Charles Thompson is a native of Lynchburg, Virginia. He is a graduate of Delaware State University. Charles is a former high school choral music director in Baltimore County, Maryland.
In 1980, Charles and his wife, Jean Mack, moved from Baltimore, Maryland to New York City, where they have resided in Manhattan’s East Village. They are the parents of three children, all of whom attended New York City public schools.

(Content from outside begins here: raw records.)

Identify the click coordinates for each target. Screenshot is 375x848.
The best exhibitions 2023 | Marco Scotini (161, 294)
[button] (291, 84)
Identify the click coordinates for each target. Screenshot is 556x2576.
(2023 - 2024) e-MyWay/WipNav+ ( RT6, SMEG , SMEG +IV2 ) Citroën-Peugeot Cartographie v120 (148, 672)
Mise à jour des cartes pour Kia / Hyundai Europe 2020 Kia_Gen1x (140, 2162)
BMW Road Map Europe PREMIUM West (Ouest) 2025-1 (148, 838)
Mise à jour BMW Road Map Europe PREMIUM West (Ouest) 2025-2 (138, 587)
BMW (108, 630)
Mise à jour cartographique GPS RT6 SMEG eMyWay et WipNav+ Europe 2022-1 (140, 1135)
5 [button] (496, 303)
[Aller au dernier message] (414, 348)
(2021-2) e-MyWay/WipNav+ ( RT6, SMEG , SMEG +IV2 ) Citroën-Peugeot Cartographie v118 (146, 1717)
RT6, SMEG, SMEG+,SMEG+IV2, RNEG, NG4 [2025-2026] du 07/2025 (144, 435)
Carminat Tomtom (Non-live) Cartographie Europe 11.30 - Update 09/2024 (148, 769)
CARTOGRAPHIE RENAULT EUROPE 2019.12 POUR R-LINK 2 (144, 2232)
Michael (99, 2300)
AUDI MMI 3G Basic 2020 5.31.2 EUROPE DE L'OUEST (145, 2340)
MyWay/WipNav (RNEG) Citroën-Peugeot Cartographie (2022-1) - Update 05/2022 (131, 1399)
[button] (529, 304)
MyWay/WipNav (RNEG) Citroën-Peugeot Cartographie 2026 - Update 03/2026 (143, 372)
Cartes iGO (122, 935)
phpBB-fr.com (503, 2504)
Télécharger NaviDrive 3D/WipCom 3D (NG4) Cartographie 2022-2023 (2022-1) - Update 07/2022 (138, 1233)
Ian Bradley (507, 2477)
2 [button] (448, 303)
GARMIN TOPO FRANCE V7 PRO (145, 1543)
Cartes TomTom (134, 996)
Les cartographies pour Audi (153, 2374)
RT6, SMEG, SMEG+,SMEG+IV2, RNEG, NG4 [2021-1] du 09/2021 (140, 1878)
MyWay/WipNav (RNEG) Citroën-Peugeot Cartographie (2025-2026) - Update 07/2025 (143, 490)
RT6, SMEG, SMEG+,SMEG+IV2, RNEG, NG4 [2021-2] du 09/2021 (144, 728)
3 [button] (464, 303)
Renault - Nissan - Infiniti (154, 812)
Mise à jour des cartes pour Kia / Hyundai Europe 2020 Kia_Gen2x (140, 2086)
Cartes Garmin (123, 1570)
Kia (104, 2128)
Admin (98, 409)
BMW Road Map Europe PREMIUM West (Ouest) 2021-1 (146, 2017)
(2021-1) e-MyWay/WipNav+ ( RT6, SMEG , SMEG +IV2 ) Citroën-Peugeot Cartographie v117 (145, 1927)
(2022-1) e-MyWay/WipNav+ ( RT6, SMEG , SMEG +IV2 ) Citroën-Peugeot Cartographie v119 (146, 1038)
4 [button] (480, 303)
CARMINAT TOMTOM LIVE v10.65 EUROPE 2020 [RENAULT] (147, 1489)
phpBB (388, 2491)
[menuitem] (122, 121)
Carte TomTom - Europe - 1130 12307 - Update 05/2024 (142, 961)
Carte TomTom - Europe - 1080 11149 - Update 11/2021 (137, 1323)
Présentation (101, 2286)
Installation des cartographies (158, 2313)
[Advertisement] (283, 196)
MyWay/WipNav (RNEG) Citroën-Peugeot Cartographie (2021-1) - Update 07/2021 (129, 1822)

Kalitchi Figueroa has taught theater arts and served as Arts Education Liaison at PS 48 in Manhattan for the past 18 years. He teaches all grades from 3K to fifth grade (ages 3-11 y/o). As an Arts Education Liaison, he has coordinated several theater and dance residencies in collaboration with arts organizations, including the American Ballroom Theater/Dancing Classrooms, Teatro Sea, Creative Outlet and The New Victory Theater. In addition, he has participated on arts education advocacy panels at conferences for teachers, parents, and administrators. He has also been a NYCDOE’s contributing writer for the Blueprint for Teaching and Learning Theater, the Theater Curriculum Map, and a professional development facilitator for the Office of Arts and Special Projects and the Manhattan Region. His participation in the USDOE’s Arts Assessment for Learning Program produced two formative assessment research publications, one on pantomime with dual language students and another on playwriting with English language learners. He has maintained a ten-year theater laboratory with the New Victory Theater and his own Experimental Theater Program at PS 48 since 2003. He has a BA in Theater from the University of Puerto Rico, and a MA in Theater from Hunter College (CUNY).